To know that Miss Tasker was waiting there ready to fix a keen grey eye on her deficiencies, and that she would probably say when the curtsy was done:
“Once again, Bridget, and remember to round the elbows.”
How to round your elbows when they naturally stuck out like knitting-pins, Bridget could not conceive, and I am afraid that, pushed to desperation, she soon left off even trying, and so became more awkward than ever.
But the ceremony once over, and lessons begun, Miss Tasker had no cause for complaint, for Bridget was a ready and ambitious pupil. She had a good memory, and being an imaginative child, it was a special pleasure to her to learn poetry, in repeating which she would quite forget herself and her awkwardness and pour forth page after page without a single mistake.
At such times, Miss Tasker’s chill remarks of “Your shoulders, Bridget”—“Don’t poke, Bridget,” generally fell on unheeding ears, but there was one occasion on which Bridget did feel them to be especially trying and out of place.
She had been learning one of the “Lays of Ancient Rome,” and was now repeating it all through.
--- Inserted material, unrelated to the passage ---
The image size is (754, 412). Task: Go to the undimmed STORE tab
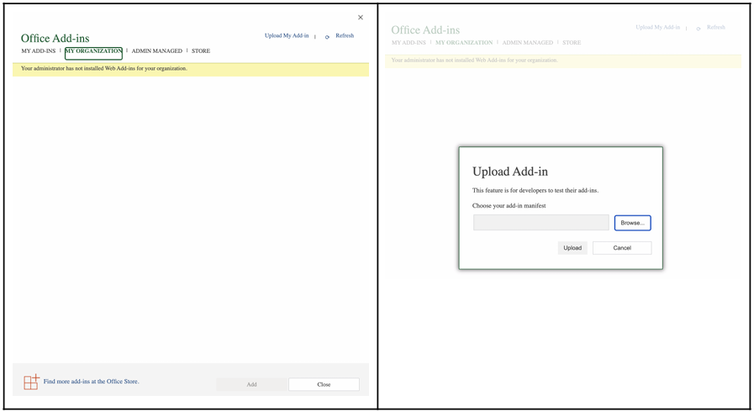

In proud consciousness of not having missed one word, and in full enjoyment of the swing of the poetry, she stood with her head thrust forward and her chin in the air:
“So he spake, and speaking sheathed
His good sword by his side,
And with his armour on his back
Plunged headlong in the tide!
No sound of—”
“My dear Bridget, draw in your chin,” said the cold voice, and poor Bridget, dropping suddenly down from the heights of heroic deeds to dreary commonplace, felt that this was hard indeed.
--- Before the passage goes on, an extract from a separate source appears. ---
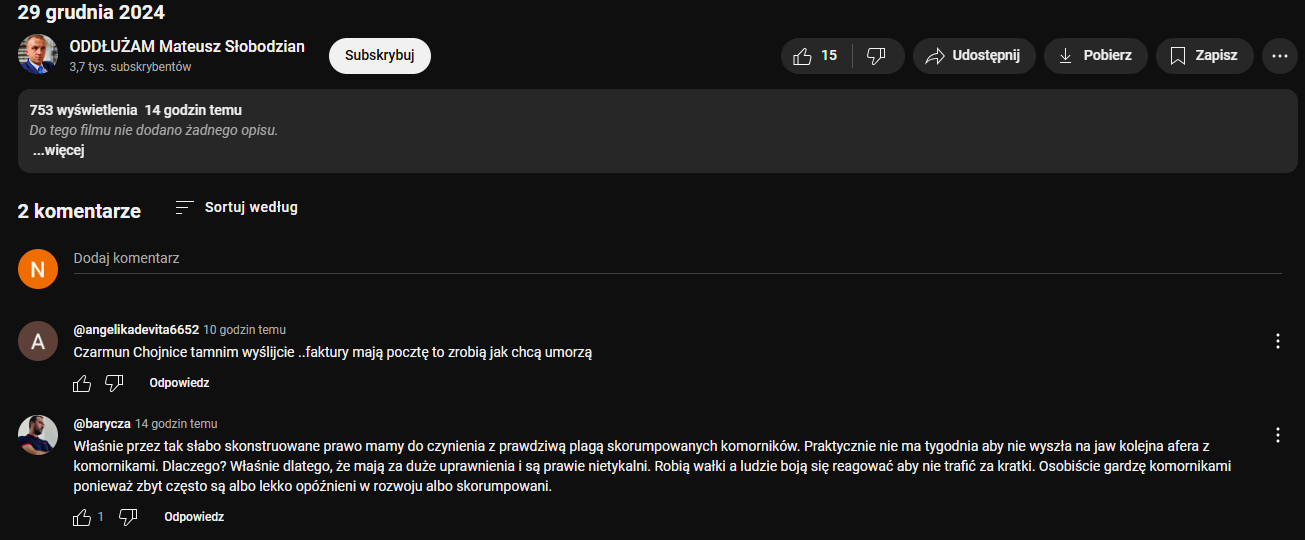This screenshot has width=1305, height=540.
Task: Open options menu for @barycza comment
Action: [x=1277, y=435]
She had said it all without a mistake, and the only thing that seemed to matter was how her chin, or her shoulders, or her arms looked. It was unkind. It was unfair. It was too bad. She could not help being awkward, and as they worried her so about it, she should not try to be any different.
From this time forward she would be just herself—plain, awkward Bridget. So she resolved as she took the book back from Miss Tasker, and sat down sullenly in her place, and so she continued to resolve as several days went on. You know how, when one has once begun to be a little naughty, everything that happens seems to increase the feeling, and so it was with Bridget; everything Miss Tasker said, or did, or even looked after this, made her feel more and more ill-used and injured, till one unfortunate day brought matters to a climax.
If there was one day in the week that Bridget disliked more than another at this time it was Thursday, for Thursday was “dancing-day.” It would be hard to give you an idea of how much misery that meant to her, or how fervently she used to pray for something to happen to prevent her going to the class, which was held at a friend’s house some miles away. A sprained ankle, or a slight earthquake, not bad enough to hurt anyone, were among her usual aspirations, but nothing of the kind ever occurred, and she was borne away with her brothers and sisters by the relentless Miss Tasker to the scene of torture; the suffering of martyrs, whom she had read about, were, in Bridget’s opinion, not worthy of mention beside those to be endured at a dancing-class.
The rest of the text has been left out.